出于私心,许墨肯定会说,不是,但是一来这是未来岳父在问话,二来…
嘴上说着嫌弃但是笑的小虎牙都出来的闻篱真的很开心,这可是世界上最宠他的爸爸。
许墨:“闻叔说的是。”
看自家alpha那儿控样,林女士扶着额说,“老闻啊,你说到时候篱小猪成家了你咋办哟。”
果然,闻钊同志脸上的笑肉眼可见的消散了,他没好气道:“咱家有钱,到时候可以让对方入赘啊,实在不行就…”
“就不成家呗。”闻篱拍着他爸的肩一脸无所谓的说。
许墨的眉毛跳了跳。
这发言有些危险。
他开口对林霖说:“林姨,我们在外面一天了,先上楼洗澡去了。”
“哦好,你们先去,洗完澡之后好好休息。”她又回过头看着自己儿子:“臭小子,赶紧和你许墨哥哥上楼去,一身的汗味儿,也就你爸不嫌弃你。”
闻篱:………
闻篱:“好好好,我这就去洗澡。”
两人上楼梯的时候,闻篱看着许墨愣是想不通,“哎,姓许的,你说我妈为什么打小就喜欢你?难道是因为你能装?”随即闻篱又否定了这个原因,“不可能啊,我也学着你那样装过一阵,但也就那一段时间管用,后来我妈都看破我了。怎么下套都没用。”
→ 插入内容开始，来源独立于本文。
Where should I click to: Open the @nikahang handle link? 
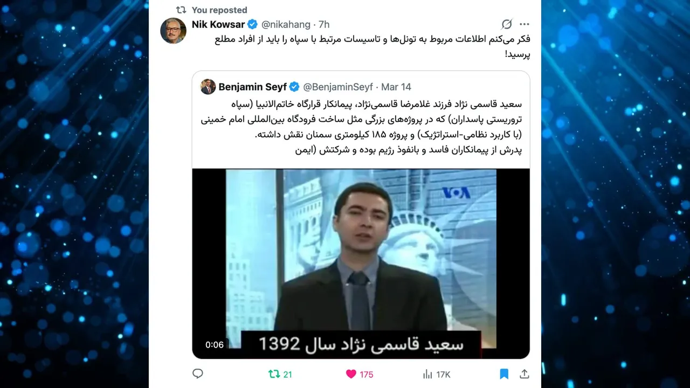point(286,24)
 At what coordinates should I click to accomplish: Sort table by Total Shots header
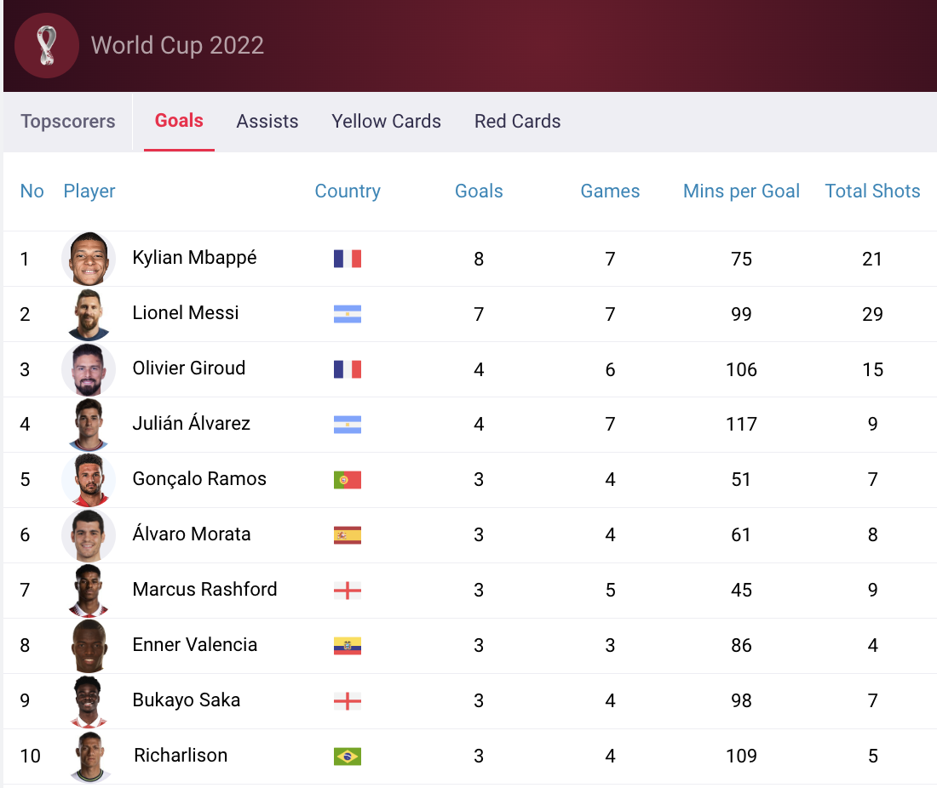pos(872,191)
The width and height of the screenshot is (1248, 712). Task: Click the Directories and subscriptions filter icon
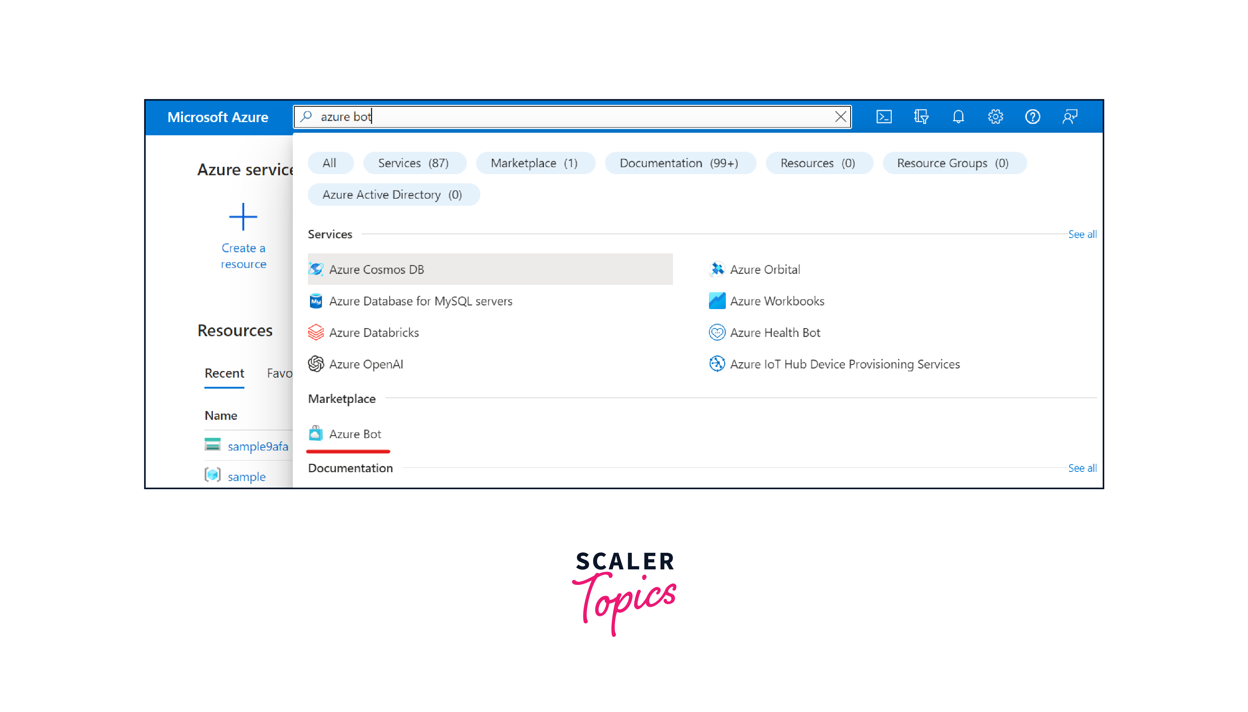[921, 117]
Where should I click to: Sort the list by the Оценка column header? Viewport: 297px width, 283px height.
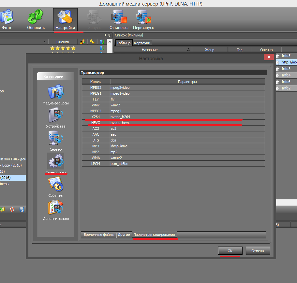coord(266,50)
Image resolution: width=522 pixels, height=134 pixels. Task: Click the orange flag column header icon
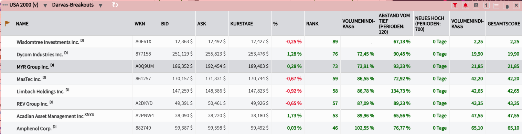pos(7,24)
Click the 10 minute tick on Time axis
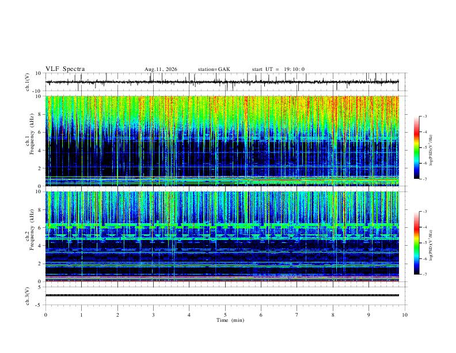Image resolution: width=456 pixels, height=353 pixels. [405, 315]
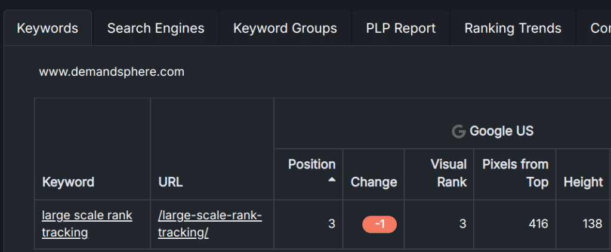The height and width of the screenshot is (252, 611).
Task: Click the Position sort arrow
Action: [x=331, y=180]
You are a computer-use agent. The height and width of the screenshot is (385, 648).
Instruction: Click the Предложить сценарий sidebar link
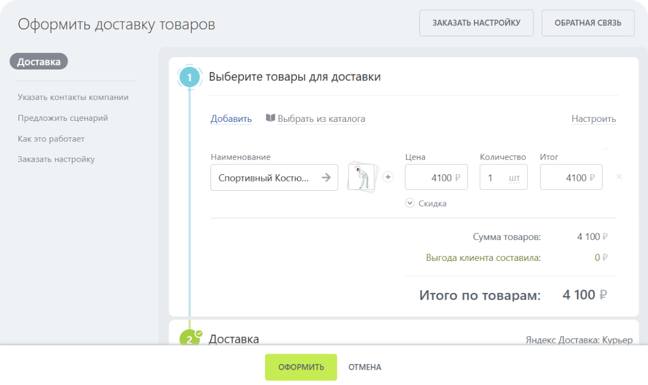pyautogui.click(x=62, y=118)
在许墨看来,他本能的觉得,这是丈母娘看女婿,越看越满意。
只是这话现在还不适合说,他伸手撩起闻篱遮住半耳的细软头发,还好,耳朵不红。林姨没真的下狠手。这家伙那会儿喊的那么惨烈,揪得他跟那担心。
“姓许的?”
闻篱看着他,注意到他视线后明白他在看什么,没怎么在意,“林霖女士每次都这样,看着凶猛,其实都没用多少力,她终究还是知道我是她的亲骨肉。”
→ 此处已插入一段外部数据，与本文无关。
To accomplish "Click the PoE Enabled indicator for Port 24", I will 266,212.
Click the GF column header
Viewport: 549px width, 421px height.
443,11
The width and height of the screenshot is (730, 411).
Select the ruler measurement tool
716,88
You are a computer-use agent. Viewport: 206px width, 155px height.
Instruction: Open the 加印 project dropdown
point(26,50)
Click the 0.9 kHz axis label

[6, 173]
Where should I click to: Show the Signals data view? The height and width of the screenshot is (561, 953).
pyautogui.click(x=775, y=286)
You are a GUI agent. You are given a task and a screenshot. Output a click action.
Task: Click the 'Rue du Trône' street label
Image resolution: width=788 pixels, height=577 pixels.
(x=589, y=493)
“姓许的,难道我妈喜欢你是因为你这张脸?”他凑近仔细看着许墨,要从他脸上看出花来,这张他第一次见就觉得帅气的脸自然没话说,随着年岁增长反而愈发的棱角分明,多了几分成熟的味道,放出去可以祸害大片omega,良久他违心的说:“也,也就这样吧,林霖女士就是不懂得欣赏自己儿子的颜值。”
说完也不看许墨,径直去了自己卧室。
许墨也开门进了隔壁那间属于他的房间,他脱了外套给沈溪夷打了个电话,告诉对方明天早餐不用准备他那份。
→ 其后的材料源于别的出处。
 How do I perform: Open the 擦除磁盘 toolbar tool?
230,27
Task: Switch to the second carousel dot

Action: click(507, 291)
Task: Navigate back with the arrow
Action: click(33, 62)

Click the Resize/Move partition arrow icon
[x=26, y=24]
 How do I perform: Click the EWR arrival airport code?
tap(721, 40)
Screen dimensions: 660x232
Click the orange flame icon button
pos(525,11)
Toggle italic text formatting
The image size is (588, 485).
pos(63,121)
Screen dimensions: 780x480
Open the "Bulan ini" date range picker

对方得知他现在在哪后有些激动,“不错啊,这才是我表哥。”
“就正常住一晚,有什么好激动的?”
沈溪夷长腿架在茶几上,一手换着电视频道,一手拿着手机,端得是一副悠闲自在,“咦,你们不在一个房间?”
许墨冷笑:“你觉得要是一个房间,我现在能有空给你打电话?”
沈溪夷静了几秒,不能,换他也一样。
俩人的兄弟情一向塑料。
许墨沐浴过后下楼去厨房,楼下客厅还有微光,他走过去发现他闻叔正津津有味的看着一道财经节目。
“闻叔。”
“哦,小墨怎么还不睡?”
许墨坐到他旁边,“下来喝水,这是,新型的抑制剂?”他看着电视里的产品一时有了猜测,“闻叔是打算投资研发这批抑制剂?”
闻钊点头,“这是omega保护协会牵头开展的项目,我和你爸一直有研发一批专门适用于omega抑制剂的想法,算是和他们不谋而合了。”
“嗯,这个之前听我爸说过。”许墨认真想了想,“目前市场上的抑制剂良莠不齐,且很少有以omega为主体用户的生产商,omega从身体素质这方面而言比较脆弱,不同的omega他们的需求也不同,有特殊症状的omega必须用特效药才能度过发情期,一般的抑制剂根本无效,可这样的特效药要么就是稀缺要么就是价格昂贵,普通民众根本负担不起。所以闻叔,如果能生产出针对omega不同体质都能使用得起的的抑制剂,那会是一个创举。”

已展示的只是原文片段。